Short problem
Write out the entries word for word, from the first line of the entries through the line that contains "pyautogui.click(x=350, y=590)".

Given records
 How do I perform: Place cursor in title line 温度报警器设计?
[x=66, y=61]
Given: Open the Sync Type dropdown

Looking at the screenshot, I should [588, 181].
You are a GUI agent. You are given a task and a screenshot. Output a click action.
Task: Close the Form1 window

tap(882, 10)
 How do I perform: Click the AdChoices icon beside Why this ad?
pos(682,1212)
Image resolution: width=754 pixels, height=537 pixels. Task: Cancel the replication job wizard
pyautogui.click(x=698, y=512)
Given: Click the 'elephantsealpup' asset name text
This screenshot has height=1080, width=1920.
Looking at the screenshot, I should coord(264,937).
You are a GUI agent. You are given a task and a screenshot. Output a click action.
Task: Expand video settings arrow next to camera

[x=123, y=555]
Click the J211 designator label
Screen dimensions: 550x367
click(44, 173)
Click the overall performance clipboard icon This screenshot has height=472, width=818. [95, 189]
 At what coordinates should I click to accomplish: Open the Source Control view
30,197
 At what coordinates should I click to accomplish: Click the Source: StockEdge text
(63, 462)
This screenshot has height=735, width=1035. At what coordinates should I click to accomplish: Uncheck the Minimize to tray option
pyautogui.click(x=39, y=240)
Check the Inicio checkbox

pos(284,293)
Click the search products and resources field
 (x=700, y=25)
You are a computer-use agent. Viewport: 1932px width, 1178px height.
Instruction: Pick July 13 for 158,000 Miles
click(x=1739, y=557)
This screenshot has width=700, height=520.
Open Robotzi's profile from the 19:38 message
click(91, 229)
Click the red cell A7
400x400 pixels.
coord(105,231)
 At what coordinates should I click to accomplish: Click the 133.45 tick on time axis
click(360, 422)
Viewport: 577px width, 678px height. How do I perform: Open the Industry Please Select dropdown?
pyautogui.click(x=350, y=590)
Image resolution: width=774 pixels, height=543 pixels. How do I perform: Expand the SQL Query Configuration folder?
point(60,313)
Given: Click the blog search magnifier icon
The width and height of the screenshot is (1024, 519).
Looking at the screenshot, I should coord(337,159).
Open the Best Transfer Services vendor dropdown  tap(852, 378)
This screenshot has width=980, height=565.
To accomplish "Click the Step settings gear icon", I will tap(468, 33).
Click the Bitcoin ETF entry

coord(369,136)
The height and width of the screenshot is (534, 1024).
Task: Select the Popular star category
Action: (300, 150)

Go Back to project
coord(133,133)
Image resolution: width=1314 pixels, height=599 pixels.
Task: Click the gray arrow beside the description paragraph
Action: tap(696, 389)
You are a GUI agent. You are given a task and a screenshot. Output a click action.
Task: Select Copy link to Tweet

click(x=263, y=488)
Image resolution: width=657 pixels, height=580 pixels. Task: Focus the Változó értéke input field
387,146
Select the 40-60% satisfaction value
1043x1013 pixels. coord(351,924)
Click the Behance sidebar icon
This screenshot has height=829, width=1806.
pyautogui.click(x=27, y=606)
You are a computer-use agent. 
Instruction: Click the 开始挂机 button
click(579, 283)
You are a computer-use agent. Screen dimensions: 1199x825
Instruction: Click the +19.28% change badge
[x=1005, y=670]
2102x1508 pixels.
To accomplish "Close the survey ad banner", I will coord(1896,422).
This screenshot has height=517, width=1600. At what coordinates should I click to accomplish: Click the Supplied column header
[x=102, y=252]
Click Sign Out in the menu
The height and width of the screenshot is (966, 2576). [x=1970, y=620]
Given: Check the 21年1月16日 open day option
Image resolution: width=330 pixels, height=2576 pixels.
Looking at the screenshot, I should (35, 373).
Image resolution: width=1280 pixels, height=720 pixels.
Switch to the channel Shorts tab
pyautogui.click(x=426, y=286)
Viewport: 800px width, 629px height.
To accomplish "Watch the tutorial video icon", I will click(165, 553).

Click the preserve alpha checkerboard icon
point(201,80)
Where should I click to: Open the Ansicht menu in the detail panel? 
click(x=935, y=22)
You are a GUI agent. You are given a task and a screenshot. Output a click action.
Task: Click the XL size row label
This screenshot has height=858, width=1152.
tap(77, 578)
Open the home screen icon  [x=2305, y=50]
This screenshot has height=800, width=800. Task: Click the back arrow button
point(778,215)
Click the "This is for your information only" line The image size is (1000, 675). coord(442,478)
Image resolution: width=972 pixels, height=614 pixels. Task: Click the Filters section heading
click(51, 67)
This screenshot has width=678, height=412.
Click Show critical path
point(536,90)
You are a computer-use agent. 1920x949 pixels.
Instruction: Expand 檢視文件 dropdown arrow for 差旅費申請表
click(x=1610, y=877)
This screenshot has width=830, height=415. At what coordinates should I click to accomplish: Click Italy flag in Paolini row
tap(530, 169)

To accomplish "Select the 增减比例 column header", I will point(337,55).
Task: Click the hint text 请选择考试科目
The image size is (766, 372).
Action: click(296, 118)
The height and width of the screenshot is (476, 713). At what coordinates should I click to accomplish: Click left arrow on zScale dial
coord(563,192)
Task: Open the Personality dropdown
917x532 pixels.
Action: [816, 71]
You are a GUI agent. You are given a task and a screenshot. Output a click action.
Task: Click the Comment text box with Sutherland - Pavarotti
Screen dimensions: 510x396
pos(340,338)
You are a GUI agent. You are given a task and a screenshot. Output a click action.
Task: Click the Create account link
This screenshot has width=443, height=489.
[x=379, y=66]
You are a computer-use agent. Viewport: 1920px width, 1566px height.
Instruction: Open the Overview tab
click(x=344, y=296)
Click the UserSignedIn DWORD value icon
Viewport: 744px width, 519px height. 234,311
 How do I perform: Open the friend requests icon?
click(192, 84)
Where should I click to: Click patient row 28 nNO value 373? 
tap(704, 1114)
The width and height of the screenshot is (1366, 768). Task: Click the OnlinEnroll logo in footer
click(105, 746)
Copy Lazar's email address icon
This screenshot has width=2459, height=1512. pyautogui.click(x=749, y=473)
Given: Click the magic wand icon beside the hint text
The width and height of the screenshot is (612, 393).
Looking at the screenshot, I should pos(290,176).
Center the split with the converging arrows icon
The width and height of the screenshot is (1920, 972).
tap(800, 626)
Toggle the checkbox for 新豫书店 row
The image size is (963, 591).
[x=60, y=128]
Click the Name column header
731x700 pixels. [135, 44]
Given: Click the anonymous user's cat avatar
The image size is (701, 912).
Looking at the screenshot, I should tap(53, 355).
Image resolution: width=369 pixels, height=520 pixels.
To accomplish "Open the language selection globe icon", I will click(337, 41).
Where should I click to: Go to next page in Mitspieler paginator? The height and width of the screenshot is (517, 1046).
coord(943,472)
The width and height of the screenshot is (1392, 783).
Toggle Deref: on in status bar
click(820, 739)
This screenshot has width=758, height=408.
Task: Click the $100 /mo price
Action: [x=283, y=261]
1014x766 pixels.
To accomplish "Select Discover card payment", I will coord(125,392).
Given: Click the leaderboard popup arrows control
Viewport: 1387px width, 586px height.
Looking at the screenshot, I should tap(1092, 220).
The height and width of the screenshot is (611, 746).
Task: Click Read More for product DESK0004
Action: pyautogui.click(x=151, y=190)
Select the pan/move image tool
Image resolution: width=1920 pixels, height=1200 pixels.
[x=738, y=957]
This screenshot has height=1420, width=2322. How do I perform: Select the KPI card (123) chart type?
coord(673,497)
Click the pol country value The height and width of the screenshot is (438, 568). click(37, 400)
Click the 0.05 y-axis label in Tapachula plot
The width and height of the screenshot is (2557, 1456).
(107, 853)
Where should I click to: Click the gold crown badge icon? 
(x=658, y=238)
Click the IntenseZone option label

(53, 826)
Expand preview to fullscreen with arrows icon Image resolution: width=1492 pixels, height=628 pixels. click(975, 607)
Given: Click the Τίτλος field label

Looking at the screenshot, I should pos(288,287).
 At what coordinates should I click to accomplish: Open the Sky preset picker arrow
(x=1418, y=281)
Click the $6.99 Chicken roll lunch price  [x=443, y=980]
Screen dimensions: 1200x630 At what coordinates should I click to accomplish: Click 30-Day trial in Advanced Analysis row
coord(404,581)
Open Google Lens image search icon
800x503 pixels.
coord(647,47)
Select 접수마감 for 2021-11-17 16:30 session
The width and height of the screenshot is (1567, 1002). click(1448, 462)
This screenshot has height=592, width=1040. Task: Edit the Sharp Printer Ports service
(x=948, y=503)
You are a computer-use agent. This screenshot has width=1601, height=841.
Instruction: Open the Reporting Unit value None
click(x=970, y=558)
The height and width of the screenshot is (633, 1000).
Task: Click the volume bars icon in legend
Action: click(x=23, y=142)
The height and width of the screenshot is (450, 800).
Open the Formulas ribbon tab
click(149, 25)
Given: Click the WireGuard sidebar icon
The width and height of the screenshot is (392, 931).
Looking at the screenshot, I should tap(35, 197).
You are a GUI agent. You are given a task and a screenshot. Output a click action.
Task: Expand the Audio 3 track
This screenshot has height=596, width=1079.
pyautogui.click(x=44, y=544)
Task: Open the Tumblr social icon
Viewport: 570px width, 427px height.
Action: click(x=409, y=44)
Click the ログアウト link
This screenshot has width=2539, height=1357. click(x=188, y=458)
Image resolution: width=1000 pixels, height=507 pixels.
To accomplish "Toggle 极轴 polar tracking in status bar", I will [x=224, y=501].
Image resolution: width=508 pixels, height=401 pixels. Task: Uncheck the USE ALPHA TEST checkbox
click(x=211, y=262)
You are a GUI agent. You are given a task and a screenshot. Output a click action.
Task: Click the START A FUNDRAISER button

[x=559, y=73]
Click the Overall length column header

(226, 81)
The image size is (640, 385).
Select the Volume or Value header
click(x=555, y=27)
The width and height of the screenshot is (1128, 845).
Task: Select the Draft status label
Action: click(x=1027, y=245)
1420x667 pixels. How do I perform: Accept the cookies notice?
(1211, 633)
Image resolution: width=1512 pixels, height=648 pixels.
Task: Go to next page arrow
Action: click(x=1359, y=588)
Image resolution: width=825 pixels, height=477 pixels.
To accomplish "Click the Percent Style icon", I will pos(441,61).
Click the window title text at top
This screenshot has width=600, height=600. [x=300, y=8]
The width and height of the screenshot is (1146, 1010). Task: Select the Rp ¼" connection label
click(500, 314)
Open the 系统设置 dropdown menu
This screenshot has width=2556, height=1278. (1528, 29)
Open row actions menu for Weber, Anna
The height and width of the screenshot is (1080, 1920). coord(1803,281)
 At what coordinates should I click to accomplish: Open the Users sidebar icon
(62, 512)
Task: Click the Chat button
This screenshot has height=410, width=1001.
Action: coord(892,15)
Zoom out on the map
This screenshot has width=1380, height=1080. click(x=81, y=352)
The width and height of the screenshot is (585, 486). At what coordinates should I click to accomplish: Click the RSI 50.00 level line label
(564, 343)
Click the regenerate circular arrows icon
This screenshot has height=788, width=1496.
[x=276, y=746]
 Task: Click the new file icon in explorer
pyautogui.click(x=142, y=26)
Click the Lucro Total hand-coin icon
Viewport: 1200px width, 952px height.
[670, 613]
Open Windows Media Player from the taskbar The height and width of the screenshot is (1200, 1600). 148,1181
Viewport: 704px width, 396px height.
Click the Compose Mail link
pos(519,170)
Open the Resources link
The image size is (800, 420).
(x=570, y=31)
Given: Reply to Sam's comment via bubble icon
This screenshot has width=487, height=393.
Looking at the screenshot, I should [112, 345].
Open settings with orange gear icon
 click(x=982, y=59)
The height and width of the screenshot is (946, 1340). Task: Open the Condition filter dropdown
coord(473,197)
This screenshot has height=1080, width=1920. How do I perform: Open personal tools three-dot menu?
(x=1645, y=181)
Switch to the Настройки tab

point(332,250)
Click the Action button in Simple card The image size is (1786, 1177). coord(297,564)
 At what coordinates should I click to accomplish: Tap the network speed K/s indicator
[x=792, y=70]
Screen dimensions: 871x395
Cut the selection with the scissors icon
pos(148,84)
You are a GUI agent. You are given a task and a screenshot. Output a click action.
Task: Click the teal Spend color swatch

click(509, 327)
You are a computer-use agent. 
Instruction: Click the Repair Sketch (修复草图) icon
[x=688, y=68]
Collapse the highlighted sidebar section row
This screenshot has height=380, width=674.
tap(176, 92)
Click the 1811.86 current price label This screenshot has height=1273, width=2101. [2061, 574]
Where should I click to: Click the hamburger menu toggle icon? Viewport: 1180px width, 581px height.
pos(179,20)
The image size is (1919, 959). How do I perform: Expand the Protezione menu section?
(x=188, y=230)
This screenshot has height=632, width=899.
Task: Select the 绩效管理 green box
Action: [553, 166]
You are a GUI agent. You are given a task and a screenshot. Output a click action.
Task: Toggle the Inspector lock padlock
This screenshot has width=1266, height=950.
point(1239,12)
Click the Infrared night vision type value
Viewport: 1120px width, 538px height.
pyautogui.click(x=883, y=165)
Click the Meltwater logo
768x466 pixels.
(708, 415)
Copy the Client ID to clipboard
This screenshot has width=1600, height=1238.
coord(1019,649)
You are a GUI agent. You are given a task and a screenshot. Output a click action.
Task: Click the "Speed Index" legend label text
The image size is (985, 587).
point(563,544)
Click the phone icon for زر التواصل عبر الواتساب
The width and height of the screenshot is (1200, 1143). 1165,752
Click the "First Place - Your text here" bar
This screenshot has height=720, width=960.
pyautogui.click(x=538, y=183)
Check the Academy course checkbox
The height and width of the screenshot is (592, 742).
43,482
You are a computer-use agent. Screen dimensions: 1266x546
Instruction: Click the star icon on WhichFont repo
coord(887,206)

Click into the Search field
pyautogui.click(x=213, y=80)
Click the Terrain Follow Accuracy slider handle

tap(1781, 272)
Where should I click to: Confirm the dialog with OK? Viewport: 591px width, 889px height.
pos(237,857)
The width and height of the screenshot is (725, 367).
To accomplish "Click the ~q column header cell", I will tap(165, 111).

Written response
 How do I perform: Place cursor in title line 温度报警器设计?
[x=66, y=61]
Given: Open the Sync Type dropdown

Looking at the screenshot, I should [588, 181].
You are a GUI agent. You are given a task and a screenshot. Output a click action.
Task: Close the Form1 window

tap(882, 10)
 How do I perform: Click the AdChoices icon beside Why this ad?
pos(682,1212)
Image resolution: width=754 pixels, height=537 pixels. Task: Cancel the replication job wizard
pyautogui.click(x=698, y=512)
Given: Click the 'elephantsealpup' asset name text
This screenshot has height=1080, width=1920.
Looking at the screenshot, I should coord(264,937).
You are a GUI agent. You are given a task and a screenshot. Output a click action.
Task: Expand video settings arrow next to camera

[x=123, y=555]
Click the J211 designator label
Screen dimensions: 550x367
click(44, 173)
Click the overall performance clipboard icon This screenshot has height=472, width=818. [95, 189]
 At what coordinates should I click to accomplish: Open the Source Control view
30,197
 At what coordinates should I click to accomplish: Click the Source: StockEdge text
(63, 462)
This screenshot has height=735, width=1035. At what coordinates should I click to accomplish: Uncheck the Minimize to tray option
pyautogui.click(x=39, y=240)
Check the Inicio checkbox

pos(284,293)
Click the search products and resources field
 (x=700, y=25)
You are a computer-use agent. Viewport: 1932px width, 1178px height.
Instruction: Pick July 13 for 158,000 Miles
click(x=1739, y=557)
This screenshot has width=700, height=520.
Open Robotzi's profile from the 19:38 message
click(91, 229)
Click the red cell A7
400x400 pixels.
coord(105,231)
 At what coordinates should I click to accomplish: Click the 133.45 tick on time axis
click(360, 422)
Viewport: 577px width, 678px height. How do I perform: Open the Industry Please Select dropdown?
pyautogui.click(x=350, y=590)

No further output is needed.